**WHAT TO PRODUCE**
Switch "dropdown" to "menu" throughout the data below, changing nothing else, and leave the pictures out of the output.

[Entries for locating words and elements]

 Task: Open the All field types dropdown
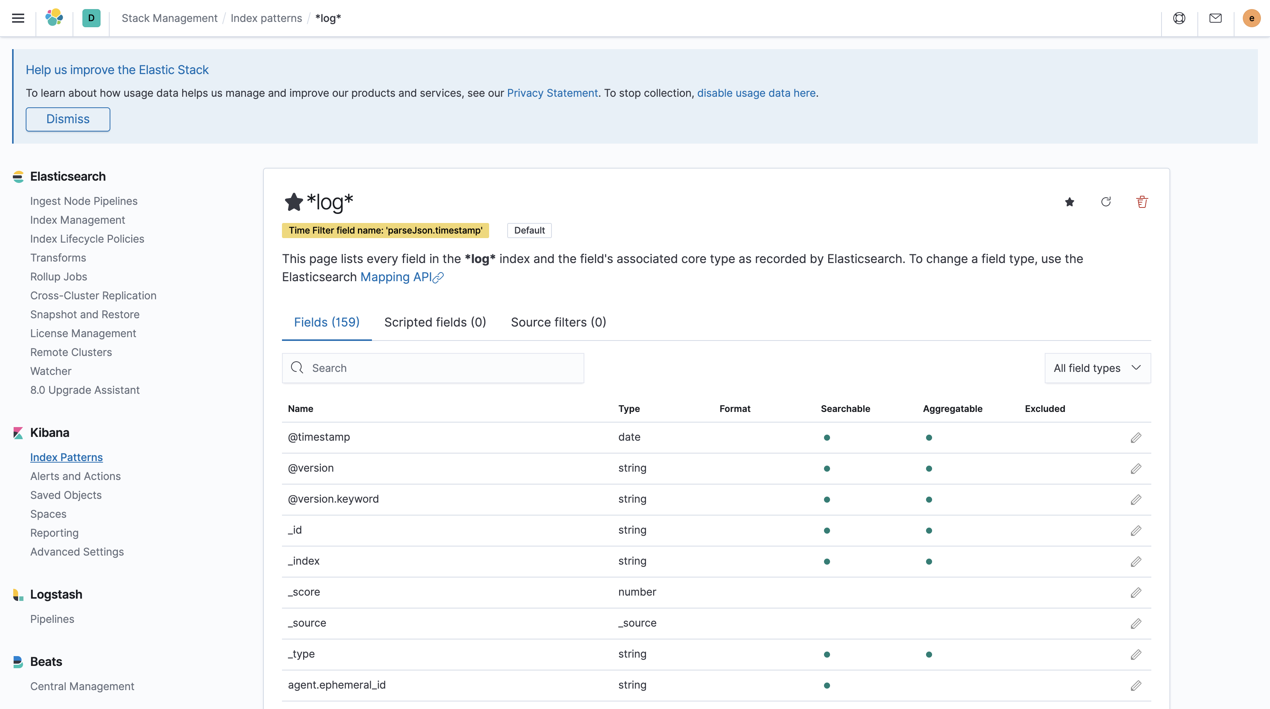[x=1097, y=368]
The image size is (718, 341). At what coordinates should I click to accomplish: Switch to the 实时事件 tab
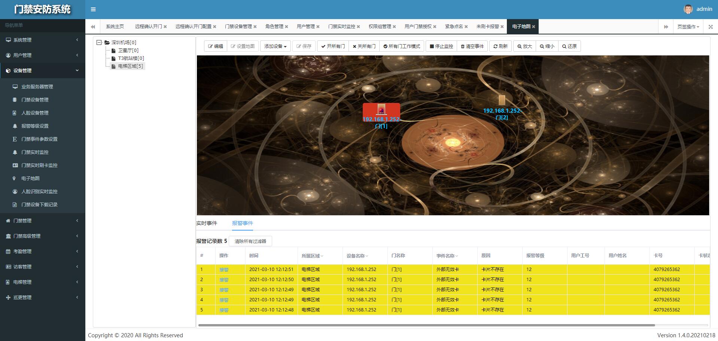click(207, 223)
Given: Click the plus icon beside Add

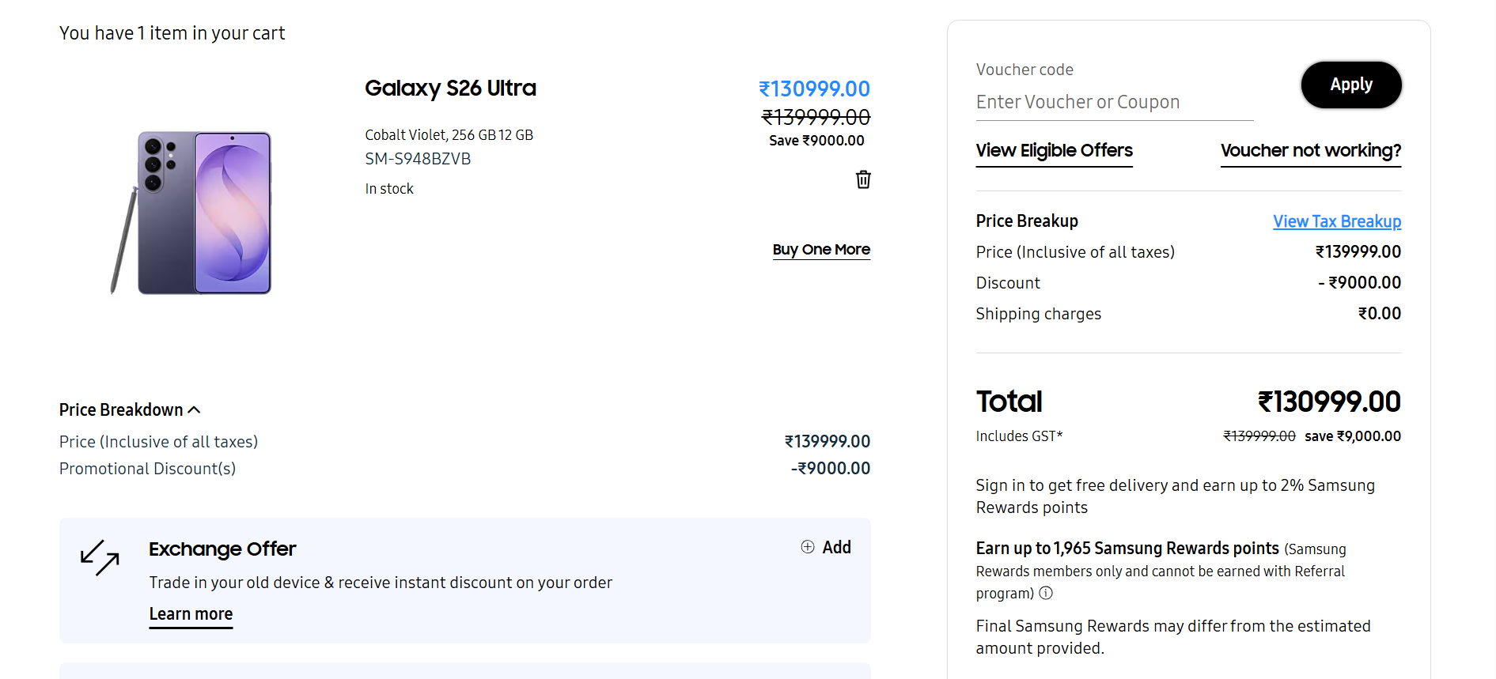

**SOLUTION TO THIS PROBLEM**
 Task: Open the All field types menu
[x=1097, y=368]
The image size is (718, 341). At what coordinates should I click to accomplish: Switch to the 实时事件 tab
click(207, 223)
Given: Click the plus icon beside Add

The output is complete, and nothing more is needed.